**INFORMATION**
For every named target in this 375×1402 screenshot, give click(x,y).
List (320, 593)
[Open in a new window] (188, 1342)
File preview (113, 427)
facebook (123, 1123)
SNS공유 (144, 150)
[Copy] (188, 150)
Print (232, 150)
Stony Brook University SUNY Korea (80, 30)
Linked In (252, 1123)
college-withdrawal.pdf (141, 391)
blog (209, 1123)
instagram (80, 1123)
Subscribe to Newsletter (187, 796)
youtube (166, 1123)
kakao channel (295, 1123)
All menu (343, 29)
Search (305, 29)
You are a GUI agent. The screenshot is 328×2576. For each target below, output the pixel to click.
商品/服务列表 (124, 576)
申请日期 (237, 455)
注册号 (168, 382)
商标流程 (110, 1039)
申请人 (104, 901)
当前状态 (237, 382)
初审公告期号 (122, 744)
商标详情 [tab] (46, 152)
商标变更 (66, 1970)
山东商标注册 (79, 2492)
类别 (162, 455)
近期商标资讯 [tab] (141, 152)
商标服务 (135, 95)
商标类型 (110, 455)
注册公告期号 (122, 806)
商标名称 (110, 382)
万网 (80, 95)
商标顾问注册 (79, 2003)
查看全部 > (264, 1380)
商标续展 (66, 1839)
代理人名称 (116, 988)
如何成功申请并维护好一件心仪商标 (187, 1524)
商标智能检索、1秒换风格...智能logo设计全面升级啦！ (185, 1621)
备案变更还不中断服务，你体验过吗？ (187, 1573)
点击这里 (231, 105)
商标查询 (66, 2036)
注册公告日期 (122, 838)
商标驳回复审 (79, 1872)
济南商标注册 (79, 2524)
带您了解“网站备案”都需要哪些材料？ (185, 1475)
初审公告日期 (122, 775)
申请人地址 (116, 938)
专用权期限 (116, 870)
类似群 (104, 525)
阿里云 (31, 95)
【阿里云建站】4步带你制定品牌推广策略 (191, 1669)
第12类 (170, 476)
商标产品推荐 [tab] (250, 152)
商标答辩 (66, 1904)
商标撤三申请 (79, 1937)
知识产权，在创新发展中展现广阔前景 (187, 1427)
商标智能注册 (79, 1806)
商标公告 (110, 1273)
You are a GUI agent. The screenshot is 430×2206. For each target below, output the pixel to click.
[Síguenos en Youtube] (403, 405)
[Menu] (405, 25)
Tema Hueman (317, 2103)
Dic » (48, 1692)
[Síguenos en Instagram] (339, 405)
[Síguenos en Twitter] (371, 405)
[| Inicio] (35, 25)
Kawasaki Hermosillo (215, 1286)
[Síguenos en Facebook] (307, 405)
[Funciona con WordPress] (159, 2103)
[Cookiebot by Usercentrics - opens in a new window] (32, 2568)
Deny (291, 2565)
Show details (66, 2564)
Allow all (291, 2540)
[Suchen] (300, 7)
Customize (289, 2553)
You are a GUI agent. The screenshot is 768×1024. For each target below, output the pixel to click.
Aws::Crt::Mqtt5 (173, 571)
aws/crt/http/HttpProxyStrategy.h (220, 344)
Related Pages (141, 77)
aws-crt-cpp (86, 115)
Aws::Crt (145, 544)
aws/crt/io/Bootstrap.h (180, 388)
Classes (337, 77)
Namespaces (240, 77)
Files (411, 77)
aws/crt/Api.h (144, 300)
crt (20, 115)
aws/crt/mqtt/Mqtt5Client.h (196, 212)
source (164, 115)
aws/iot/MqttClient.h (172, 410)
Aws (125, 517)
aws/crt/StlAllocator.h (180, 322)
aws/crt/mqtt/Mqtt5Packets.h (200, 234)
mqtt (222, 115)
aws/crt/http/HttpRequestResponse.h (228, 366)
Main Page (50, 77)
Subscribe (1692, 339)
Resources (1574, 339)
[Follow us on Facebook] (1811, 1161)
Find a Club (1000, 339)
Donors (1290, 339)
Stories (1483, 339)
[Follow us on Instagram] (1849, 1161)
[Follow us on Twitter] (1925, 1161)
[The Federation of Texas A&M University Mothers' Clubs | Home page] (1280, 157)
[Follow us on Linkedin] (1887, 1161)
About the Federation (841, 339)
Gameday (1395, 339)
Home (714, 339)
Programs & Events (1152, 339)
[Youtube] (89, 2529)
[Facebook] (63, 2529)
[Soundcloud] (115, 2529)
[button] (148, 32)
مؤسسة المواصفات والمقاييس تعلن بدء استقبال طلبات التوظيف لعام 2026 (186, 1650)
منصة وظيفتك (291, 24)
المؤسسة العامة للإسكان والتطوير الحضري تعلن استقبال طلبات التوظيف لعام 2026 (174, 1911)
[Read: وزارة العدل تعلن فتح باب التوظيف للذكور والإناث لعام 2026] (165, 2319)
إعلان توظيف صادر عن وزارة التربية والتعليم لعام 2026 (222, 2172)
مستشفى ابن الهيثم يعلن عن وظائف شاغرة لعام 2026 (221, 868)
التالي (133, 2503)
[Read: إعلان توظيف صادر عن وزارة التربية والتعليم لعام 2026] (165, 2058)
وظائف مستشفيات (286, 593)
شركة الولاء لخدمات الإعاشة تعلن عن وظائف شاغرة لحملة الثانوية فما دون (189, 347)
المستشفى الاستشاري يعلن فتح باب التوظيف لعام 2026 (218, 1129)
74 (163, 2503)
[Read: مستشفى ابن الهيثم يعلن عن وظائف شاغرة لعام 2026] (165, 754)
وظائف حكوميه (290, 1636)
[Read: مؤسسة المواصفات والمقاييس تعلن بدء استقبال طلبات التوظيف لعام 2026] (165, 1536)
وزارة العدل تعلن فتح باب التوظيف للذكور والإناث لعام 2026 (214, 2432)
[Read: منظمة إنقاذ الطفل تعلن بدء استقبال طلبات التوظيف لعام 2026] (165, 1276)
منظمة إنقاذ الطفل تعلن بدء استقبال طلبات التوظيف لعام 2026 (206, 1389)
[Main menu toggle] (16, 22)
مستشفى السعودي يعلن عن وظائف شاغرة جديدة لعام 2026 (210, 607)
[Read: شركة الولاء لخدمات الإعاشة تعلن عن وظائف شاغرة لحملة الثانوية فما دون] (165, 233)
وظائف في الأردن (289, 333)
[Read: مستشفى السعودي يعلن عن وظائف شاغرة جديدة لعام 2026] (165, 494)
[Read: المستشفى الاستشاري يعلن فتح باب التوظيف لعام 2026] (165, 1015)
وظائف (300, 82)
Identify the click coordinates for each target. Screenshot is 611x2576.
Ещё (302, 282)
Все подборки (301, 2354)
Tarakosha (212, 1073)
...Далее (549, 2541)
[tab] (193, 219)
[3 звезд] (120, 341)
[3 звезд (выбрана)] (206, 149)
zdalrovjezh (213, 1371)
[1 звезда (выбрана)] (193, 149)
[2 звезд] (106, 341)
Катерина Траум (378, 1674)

**DIRECTIONS**
For this exercise, restate each of the entries without any deviation.

**EXERCISE SOLUTION**
For every named target in this 375×1402 screenshot, give click(x,y).
List (320, 593)
[Open in a new window] (188, 1342)
File preview (113, 427)
facebook (123, 1123)
SNS공유 (144, 150)
[Copy] (188, 150)
Print (232, 150)
Stony Brook University SUNY Korea (80, 30)
Linked In (252, 1123)
college-withdrawal.pdf (141, 391)
blog (209, 1123)
instagram (80, 1123)
Subscribe to Newsletter (187, 796)
youtube (166, 1123)
kakao channel (295, 1123)
All menu (343, 29)
Search (305, 29)
You are a GUI agent. The screenshot is 328×2576. For each target below, output the pixel to click.
商品/服务列表 (124, 576)
申请日期 (237, 455)
注册号 (168, 382)
商标流程 (110, 1039)
申请人 (104, 901)
当前状态 (237, 382)
初审公告期号 (122, 744)
商标详情 [tab] (46, 152)
商标变更 (66, 1970)
山东商标注册 (79, 2492)
类别 (162, 455)
近期商标资讯 [tab] (141, 152)
商标服务 (135, 95)
商标类型 (110, 455)
注册公告期号 (122, 806)
商标名称 (110, 382)
万网 (80, 95)
商标顾问注册 (79, 2003)
查看全部 > (264, 1380)
商标续展 (66, 1839)
代理人名称 (116, 988)
如何成功申请并维护好一件心仪商标 (187, 1524)
商标智能检索、1秒换风格...智能logo设计全面升级啦！ (185, 1621)
备案变更还不中断服务，你体验过吗？ (187, 1573)
点击这里 (231, 105)
商标查询 (66, 2036)
注册公告日期 (122, 838)
商标驳回复审 (79, 1872)
济南商标注册 (79, 2524)
带您了解“网站备案”都需要哪些材料？ (185, 1475)
初审公告日期 (122, 775)
申请人地址 (116, 938)
专用权期限 (116, 870)
类似群 (104, 525)
阿里云 (31, 95)
【阿里云建站】4步带你制定品牌推广策略 (191, 1669)
第12类 (170, 476)
商标产品推荐 [tab] (250, 152)
商标答辩 (66, 1904)
商标撤三申请 (79, 1937)
知识产权，在创新发展中展现广阔前景 (187, 1427)
商标智能注册 (79, 1806)
商标公告 (110, 1273)
You are a GUI agent. The screenshot is 430×2206. For each target below, output the pixel to click.
[Síguenos en Youtube] (403, 405)
[Menu] (405, 25)
Tema Hueman (317, 2103)
Dic » (48, 1692)
[Síguenos en Instagram] (339, 405)
[Síguenos en Twitter] (371, 405)
[| Inicio] (35, 25)
Kawasaki Hermosillo (215, 1286)
[Síguenos en Facebook] (307, 405)
[Funciona con WordPress] (159, 2103)
[Cookiebot by Usercentrics - opens in a new window] (32, 2568)
Deny (291, 2565)
Show details (66, 2564)
Allow all (291, 2540)
[Suchen] (300, 7)
Customize (289, 2553)
You are a GUI agent. The screenshot is 768×1024. For each target below, output the pixel to click.
Aws::Crt::Mqtt5 (173, 571)
aws/crt/http/HttpProxyStrategy.h (220, 344)
Related Pages (141, 77)
aws-crt-cpp (86, 115)
Aws::Crt (145, 544)
aws/crt/io/Bootstrap.h (180, 388)
Classes (337, 77)
Namespaces (240, 77)
Files (411, 77)
aws/crt/Api.h (144, 300)
crt (20, 115)
aws/crt/mqtt/Mqtt5Client.h (196, 212)
source (164, 115)
aws/iot/MqttClient.h (172, 410)
Aws (125, 517)
aws/crt/StlAllocator.h (180, 322)
aws/crt/mqtt/Mqtt5Packets.h (200, 234)
mqtt (222, 115)
aws/crt/http/HttpRequestResponse.h (228, 366)
Main Page (50, 77)
Subscribe (1692, 339)
Resources (1574, 339)
[Follow us on Facebook] (1811, 1161)
Find a Club (1000, 339)
Donors (1290, 339)
Stories (1483, 339)
[Follow us on Instagram] (1849, 1161)
[Follow us on Twitter] (1925, 1161)
[The Federation of Texas A&M University Mothers' Clubs | Home page] (1280, 157)
[Follow us on Linkedin] (1887, 1161)
About the Federation (841, 339)
Gameday (1395, 339)
Home (714, 339)
Programs & Events (1152, 339)
[Youtube] (89, 2529)
[Facebook] (63, 2529)
[Soundcloud] (115, 2529)
[button] (148, 32)
مؤسسة المواصفات والمقاييس تعلن بدء استقبال طلبات التوظيف لعام 2026 (186, 1650)
منصة وظيفتك (291, 24)
المؤسسة العامة للإسكان والتطوير الحضري تعلن استقبال طلبات التوظيف لعام 2026 (174, 1911)
[Read: وزارة العدل تعلن فتح باب التوظيف للذكور والإناث لعام 2026] (165, 2319)
إعلان توظيف صادر عن وزارة التربية والتعليم لعام 2026 (222, 2172)
مستشفى ابن الهيثم يعلن عن وظائف شاغرة لعام 2026 (221, 868)
التالي (133, 2503)
[Read: إعلان توظيف صادر عن وزارة التربية والتعليم لعام 2026] (165, 2058)
وظائف مستشفيات (286, 593)
شركة الولاء لخدمات الإعاشة تعلن عن وظائف شاغرة لحملة الثانوية فما دون (189, 347)
المستشفى الاستشاري يعلن فتح باب التوظيف لعام 2026 (218, 1129)
74 (163, 2503)
[Read: مستشفى ابن الهيثم يعلن عن وظائف شاغرة لعام 2026] (165, 754)
وظائف حكوميه (290, 1636)
[Read: مؤسسة المواصفات والمقاييس تعلن بدء استقبال طلبات التوظيف لعام 2026] (165, 1536)
وزارة العدل تعلن فتح باب التوظيف للذكور والإناث لعام 2026 (214, 2432)
[Read: منظمة إنقاذ الطفل تعلن بدء استقبال طلبات التوظيف لعام 2026] (165, 1276)
منظمة إنقاذ الطفل تعلن بدء استقبال طلبات التوظيف لعام 2026 (206, 1389)
[Main menu toggle] (16, 22)
مستشفى السعودي يعلن عن وظائف شاغرة جديدة لعام 2026 (210, 607)
[Read: شركة الولاء لخدمات الإعاشة تعلن عن وظائف شاغرة لحملة الثانوية فما دون] (165, 233)
وظائف في الأردن (289, 333)
[Read: مستشفى السعودي يعلن عن وظائف شاغرة جديدة لعام 2026] (165, 494)
[Read: المستشفى الاستشاري يعلن فتح باب التوظيف لعام 2026] (165, 1015)
وظائف (300, 82)
Identify the click coordinates for each target. Screenshot is 611x2576.
Ещё (302, 282)
Все подборки (301, 2354)
Tarakosha (212, 1073)
...Далее (549, 2541)
[tab] (193, 219)
[3 звезд] (120, 341)
[3 звезд (выбрана)] (206, 149)
zdalrovjezh (213, 1371)
[1 звезда (выбрана)] (193, 149)
[2 звезд] (106, 341)
Катерина Траум (378, 1674)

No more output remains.